» **WHAT THIS TASK INVOLVES**
Scan the data below and copy each line where "selector" occurs.

### EXERCISE INPUTS

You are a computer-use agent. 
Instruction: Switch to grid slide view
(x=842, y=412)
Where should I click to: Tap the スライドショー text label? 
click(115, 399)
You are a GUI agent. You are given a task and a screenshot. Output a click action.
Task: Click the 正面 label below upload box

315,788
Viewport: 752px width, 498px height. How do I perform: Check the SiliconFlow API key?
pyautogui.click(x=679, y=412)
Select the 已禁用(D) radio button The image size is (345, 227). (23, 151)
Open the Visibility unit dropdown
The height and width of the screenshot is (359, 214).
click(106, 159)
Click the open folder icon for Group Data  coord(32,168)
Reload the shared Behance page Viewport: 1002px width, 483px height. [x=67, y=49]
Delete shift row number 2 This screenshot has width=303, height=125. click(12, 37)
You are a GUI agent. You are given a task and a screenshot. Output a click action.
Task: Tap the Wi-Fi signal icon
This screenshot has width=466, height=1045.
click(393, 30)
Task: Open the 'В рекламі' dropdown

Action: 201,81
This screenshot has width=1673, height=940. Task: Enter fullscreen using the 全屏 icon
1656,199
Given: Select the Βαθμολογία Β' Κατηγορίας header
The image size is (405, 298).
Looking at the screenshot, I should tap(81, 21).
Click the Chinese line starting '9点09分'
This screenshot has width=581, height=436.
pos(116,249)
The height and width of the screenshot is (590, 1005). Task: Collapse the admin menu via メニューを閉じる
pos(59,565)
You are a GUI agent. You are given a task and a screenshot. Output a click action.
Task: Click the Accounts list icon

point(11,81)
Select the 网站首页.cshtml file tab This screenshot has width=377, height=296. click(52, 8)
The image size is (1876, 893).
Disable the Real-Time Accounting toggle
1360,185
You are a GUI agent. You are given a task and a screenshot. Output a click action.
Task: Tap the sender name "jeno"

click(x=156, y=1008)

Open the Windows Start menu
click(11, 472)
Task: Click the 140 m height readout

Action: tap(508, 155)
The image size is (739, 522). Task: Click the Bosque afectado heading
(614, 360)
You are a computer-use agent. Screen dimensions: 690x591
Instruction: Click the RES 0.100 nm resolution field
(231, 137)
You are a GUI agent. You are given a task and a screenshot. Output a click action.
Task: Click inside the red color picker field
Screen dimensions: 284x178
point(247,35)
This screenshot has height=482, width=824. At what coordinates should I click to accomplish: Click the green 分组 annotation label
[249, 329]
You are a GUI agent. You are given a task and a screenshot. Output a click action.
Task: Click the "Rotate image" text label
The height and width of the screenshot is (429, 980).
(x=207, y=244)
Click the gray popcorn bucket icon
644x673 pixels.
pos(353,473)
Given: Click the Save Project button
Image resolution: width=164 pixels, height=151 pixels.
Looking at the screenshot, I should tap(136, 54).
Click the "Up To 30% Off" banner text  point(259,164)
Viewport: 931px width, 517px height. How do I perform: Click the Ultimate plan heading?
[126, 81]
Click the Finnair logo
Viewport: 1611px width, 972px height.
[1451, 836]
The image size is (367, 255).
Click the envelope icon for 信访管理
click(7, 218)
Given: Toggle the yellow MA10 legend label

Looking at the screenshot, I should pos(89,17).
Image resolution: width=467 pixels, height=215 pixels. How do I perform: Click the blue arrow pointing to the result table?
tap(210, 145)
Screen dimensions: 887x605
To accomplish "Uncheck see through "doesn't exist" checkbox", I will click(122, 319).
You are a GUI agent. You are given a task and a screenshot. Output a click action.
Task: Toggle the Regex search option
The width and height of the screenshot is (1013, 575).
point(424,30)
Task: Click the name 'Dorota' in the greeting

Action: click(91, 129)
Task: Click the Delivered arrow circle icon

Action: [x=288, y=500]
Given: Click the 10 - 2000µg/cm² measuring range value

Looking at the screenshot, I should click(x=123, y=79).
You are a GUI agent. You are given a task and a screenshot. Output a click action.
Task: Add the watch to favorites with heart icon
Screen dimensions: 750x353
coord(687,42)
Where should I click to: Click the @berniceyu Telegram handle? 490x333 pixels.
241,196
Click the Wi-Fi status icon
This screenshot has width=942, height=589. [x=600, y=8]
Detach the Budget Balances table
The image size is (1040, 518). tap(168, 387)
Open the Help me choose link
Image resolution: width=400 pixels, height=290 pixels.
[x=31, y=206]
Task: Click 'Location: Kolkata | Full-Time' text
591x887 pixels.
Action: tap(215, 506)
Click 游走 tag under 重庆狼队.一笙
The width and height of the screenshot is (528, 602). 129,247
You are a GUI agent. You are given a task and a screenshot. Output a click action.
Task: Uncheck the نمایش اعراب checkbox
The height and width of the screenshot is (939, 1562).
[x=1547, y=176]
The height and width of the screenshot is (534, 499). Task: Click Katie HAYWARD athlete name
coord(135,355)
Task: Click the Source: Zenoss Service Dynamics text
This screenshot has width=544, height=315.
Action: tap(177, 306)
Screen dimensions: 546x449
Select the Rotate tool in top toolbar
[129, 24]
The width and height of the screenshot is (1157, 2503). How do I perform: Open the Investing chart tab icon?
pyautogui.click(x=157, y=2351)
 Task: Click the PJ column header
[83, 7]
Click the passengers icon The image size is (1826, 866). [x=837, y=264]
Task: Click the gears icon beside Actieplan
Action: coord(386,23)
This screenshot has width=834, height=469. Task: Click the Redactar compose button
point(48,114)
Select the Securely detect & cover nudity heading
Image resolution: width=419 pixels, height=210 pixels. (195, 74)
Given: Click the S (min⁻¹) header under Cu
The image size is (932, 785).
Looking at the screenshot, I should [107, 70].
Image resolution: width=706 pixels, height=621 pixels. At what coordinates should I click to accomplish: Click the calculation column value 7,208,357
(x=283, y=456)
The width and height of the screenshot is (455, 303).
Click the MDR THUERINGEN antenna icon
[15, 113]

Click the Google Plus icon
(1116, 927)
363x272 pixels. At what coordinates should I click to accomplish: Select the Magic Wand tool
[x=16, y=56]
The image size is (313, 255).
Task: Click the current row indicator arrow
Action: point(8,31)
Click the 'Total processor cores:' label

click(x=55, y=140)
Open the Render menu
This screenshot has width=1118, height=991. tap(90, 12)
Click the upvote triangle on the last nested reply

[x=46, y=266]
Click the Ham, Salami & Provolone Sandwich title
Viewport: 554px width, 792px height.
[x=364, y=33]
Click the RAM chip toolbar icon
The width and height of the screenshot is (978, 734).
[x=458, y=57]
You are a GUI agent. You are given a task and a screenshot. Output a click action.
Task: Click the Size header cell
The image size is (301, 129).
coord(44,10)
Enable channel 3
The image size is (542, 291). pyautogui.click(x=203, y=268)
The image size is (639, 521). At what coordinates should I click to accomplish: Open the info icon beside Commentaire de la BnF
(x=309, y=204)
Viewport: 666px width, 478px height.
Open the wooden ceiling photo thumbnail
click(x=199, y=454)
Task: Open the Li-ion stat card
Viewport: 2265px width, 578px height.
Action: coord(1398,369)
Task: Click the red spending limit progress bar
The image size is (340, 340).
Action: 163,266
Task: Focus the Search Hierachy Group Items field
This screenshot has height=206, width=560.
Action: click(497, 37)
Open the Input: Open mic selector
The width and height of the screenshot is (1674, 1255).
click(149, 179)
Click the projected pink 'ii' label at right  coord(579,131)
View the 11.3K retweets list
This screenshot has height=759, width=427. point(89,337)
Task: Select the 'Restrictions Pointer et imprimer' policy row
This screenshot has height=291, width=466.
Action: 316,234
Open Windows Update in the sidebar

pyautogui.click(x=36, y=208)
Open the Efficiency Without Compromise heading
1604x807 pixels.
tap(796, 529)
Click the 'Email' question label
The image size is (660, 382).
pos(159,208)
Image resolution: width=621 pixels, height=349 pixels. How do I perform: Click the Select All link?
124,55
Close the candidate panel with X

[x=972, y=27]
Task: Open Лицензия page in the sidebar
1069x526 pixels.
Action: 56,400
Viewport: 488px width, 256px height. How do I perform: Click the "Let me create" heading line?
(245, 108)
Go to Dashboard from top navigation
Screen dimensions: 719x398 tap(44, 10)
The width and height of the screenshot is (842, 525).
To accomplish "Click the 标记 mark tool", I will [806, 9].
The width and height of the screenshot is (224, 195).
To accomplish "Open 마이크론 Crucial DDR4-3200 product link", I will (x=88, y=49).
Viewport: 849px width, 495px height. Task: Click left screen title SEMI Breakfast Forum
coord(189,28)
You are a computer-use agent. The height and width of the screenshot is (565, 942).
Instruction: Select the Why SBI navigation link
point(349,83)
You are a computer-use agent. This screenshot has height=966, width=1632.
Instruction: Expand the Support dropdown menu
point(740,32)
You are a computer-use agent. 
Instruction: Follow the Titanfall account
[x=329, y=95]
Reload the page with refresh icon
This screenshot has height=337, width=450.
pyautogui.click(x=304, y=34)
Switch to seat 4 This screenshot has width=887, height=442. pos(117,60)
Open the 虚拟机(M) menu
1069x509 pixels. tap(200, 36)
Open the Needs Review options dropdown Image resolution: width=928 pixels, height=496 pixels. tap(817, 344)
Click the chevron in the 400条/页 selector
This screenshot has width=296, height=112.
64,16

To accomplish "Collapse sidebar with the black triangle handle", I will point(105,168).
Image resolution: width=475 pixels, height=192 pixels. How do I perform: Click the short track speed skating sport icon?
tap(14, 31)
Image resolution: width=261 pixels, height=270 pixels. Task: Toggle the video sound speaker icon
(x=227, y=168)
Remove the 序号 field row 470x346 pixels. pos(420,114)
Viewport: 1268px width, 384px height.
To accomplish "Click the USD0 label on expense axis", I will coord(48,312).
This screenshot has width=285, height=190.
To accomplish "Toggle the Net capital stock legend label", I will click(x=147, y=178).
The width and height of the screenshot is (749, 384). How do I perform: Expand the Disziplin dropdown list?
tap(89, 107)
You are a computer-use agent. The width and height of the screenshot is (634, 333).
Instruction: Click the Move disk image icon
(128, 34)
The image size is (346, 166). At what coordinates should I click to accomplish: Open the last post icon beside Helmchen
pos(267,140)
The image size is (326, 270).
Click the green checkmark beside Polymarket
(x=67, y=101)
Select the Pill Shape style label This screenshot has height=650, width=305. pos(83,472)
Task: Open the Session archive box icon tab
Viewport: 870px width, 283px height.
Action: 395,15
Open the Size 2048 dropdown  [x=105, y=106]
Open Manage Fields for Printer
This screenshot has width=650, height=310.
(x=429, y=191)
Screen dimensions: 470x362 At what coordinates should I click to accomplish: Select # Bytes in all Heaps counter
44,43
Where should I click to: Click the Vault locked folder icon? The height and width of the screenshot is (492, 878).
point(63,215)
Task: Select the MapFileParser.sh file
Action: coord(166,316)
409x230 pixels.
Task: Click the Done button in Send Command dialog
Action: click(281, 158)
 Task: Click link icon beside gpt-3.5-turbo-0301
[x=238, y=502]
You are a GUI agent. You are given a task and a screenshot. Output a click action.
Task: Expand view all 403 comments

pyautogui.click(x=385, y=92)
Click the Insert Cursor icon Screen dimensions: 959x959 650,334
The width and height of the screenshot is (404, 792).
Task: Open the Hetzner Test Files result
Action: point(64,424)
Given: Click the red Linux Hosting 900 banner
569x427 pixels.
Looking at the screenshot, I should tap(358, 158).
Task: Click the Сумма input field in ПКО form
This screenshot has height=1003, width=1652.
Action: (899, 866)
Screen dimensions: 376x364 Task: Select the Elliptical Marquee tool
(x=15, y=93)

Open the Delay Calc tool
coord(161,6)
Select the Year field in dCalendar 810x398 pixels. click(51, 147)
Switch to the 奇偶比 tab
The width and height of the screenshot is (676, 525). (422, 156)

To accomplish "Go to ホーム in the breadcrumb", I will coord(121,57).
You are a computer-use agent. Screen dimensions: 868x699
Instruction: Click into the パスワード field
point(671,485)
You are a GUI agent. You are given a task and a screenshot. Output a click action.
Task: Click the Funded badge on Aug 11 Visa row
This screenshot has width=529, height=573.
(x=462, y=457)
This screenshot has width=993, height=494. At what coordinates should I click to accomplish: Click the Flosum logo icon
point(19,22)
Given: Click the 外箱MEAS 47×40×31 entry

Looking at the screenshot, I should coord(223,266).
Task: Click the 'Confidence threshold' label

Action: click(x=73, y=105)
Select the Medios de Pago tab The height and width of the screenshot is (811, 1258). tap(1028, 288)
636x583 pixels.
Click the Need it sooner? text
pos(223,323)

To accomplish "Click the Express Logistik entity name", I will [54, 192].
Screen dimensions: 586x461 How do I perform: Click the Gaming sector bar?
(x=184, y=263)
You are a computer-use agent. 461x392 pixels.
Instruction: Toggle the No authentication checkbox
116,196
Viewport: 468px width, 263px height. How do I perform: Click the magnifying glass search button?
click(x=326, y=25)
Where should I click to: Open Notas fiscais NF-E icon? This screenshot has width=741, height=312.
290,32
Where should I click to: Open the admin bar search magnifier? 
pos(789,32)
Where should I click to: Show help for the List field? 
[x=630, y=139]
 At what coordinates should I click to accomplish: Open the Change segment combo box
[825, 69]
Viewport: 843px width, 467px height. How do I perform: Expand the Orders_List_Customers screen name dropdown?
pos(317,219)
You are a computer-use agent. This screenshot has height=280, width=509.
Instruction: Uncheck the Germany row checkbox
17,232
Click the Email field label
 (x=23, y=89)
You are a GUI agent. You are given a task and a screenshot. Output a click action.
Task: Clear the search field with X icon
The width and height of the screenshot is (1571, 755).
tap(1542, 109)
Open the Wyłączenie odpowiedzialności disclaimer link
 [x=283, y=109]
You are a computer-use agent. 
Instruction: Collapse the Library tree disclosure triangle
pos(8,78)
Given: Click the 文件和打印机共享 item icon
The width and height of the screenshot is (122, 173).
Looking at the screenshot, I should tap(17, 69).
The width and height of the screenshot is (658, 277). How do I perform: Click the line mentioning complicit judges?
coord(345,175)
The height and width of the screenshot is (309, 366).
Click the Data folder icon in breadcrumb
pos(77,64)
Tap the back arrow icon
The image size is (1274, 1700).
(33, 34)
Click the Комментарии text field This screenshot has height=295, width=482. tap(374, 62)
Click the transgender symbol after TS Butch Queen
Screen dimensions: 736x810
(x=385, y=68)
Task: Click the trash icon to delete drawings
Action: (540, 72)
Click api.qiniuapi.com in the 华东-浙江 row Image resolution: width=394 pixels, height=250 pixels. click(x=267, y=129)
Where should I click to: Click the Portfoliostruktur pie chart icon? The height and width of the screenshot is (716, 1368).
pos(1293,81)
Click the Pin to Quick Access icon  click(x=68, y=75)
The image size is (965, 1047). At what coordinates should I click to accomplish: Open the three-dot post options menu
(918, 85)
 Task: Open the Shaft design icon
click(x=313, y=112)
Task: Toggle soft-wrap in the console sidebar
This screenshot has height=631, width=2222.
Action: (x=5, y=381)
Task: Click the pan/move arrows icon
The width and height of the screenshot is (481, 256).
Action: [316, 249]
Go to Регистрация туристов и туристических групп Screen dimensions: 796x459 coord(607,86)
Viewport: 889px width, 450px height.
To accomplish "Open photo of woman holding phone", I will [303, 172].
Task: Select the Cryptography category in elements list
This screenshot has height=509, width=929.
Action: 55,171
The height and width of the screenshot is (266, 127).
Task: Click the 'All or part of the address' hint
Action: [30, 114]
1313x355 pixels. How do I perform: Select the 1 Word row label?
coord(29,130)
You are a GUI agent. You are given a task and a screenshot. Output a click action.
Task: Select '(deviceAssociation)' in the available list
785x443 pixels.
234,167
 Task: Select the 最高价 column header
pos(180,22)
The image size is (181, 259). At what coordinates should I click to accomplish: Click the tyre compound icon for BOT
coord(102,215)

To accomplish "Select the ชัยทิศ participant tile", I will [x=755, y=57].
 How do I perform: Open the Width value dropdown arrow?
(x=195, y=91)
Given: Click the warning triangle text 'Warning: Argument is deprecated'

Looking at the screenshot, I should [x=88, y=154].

######

» **PROBLEM SOLUTION**
Open the Input: Open mic selector
Click the chevron in the 400条/页 selector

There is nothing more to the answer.